Déclin ou renouveau de l’autonomie de la volonté?

Le principe de l’autonomie de la volonté.

  • 1 : La théorie de l’autonomie de la volonté.

La pensée des auteurs du code Napoléon est imprégnée du libéralisme total lié à l’individualisme imprégnant la société. En application de la théorie du contrat social de Rousseau, la loi ne trouve le principe de sa force obligatoire que dans la volonté des sujets. Les individus sont entièrement libres de se lier par contrat sous le seul respect de l’ordre public et des bonnes mœurs (on ne peut déroger, par des conventions particulières, aux lois qui intéressent l’ordre public et les bonnes mœurs: article 6 du Code civil).

Ils organisent comme ils le souhaitent leurs rapports contractuels ; le seul fait qu’ils ont voulu ce contrat veut qu’ils soient obligés de l’exécuter. On reconnaît à la volonté individuelle une puissance totale, c’est le siège unique de la force obligatoire du contrat, ce qui se traduit par trois stades :

– la liberté de contracter ou de ne pas contracter ;

– la liberté des formes du contrat ;

– la liberté du contenu du contrat.

Peu importe l’équilibre du contrat, si les parties ont voulu ce contrat, c’est qu’il répond à leurs intérêts. L’Etat n’a pas à se substituer aux contractants pour redresser un éventuel déséquilibre du contrat.

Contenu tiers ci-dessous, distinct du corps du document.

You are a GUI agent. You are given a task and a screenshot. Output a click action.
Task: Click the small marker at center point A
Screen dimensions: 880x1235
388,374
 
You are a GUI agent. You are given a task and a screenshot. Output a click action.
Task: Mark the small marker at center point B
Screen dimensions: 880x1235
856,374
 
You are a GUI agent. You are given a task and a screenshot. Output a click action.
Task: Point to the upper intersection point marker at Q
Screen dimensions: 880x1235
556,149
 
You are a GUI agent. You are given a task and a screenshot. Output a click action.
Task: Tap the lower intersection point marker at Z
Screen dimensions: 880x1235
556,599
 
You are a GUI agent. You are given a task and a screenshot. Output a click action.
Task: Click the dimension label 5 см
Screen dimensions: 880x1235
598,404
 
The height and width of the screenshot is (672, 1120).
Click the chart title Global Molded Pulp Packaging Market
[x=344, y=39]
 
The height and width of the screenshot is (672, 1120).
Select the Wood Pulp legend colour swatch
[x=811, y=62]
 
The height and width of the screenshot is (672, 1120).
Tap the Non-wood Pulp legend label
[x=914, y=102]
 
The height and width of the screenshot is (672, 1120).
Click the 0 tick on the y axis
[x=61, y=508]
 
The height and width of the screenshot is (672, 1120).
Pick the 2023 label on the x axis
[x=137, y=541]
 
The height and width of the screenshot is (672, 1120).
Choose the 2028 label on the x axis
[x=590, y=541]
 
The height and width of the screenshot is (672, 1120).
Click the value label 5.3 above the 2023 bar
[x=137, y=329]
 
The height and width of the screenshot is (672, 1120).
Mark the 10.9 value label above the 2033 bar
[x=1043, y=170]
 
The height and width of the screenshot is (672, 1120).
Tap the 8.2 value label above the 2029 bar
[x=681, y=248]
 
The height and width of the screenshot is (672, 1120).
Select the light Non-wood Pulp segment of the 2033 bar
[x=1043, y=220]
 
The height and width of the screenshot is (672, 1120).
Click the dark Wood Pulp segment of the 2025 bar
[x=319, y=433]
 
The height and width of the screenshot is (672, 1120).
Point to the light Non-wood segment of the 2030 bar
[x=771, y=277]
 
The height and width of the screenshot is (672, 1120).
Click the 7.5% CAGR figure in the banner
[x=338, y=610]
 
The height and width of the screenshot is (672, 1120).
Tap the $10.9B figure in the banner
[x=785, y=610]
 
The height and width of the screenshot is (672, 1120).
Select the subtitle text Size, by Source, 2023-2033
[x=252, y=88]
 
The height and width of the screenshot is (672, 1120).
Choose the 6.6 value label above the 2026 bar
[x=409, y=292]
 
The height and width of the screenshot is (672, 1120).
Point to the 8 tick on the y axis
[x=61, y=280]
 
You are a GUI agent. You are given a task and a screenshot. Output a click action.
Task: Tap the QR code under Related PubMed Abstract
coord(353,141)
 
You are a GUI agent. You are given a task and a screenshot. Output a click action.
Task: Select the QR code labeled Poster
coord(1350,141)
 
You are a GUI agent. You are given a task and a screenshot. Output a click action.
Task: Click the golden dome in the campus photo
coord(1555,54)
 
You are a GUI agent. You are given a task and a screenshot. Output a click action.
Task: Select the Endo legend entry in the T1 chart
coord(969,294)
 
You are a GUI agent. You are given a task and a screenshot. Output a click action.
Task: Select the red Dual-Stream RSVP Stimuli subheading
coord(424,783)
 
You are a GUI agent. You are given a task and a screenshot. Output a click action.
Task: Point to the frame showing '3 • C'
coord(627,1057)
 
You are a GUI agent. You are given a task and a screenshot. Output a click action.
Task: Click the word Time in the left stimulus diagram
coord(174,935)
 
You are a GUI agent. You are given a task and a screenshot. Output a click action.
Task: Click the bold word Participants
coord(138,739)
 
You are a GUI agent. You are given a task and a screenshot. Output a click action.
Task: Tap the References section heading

  • 2 : Le déclin de l’autonomie de la volonté.

A partir de la seconde moitié du XIXe siècle, la situation économique et sociale a montré l’injustice que pouvait engendrer un libéralisme sans contrainte et les excès de la liberté économique totale : l’égalité est illusoire dans la conclusion d’un contrat car il n’y a pas d’égalité économique, le plus fort économiquement dicte ses conditions, le plus faible passe par ces conditions (contrat d’adhésion).

Ce déclin de la théorie de l’autonomie de la volonté s’est traduit en jurisprudence : les tribunaux se sont toujours refusés de faire un sort particulier au contrat d’adhésion, il doit obéir au droit commun des contrats (Civ. 1, 19 janvier 1982, JCP 1984 II n° 20215). Les juridictions ont eu tendance à s’arroger un droit de regard sur le contenu du contrat, le juge a utilisé la marge de manœuvre dont il dispose pour interpréter le contrat.

En législation, un très important mouvement s’est produit dans les années ’70, le droit de la consommation est venu limiter l’autonomie de la volonté ; le droit du travail est de plus en plus un droit impératif ; le droit des assurances a été réglementé dans les années ’30.

La forme des contrats se trouve de plus en plus réglementée, on assiste à un formalisme croissant dont la finalité est la protection du contractant le plus faible. Le contenu même du contrat est de plus en plus dirigé par des dispositions impératives ; l’autorité publique vient de plus en plus compenser l’inégalité entre les parties, celui qui rédige un contrat se voit imposer un contrat type dont il ne peut sortir.

  • 3 : Un certain renouveau de l’autonomie de la volonté.

Après un interventionnisme étatique assez fort dans les années ’75-85, on arrive sans doute à une saturation de la réglementation, il y a une mode de déréglementation. Cela s’est traduit par un recul des lois impératives au profit de la liberté contractuelle, le mouvement est lié à l’évolution politique. Les atteintes très fortes portées à l’autonomie de la volonté n’ont jamais remis en cause ce principe, la grande majorité des contrats reste gouvernée par le principe de la liberté contractuelle. Il y a une intervention possible du juge relativement souple, qui repose sur de nouveaux principes d’égalité et d’équilibre contractuel.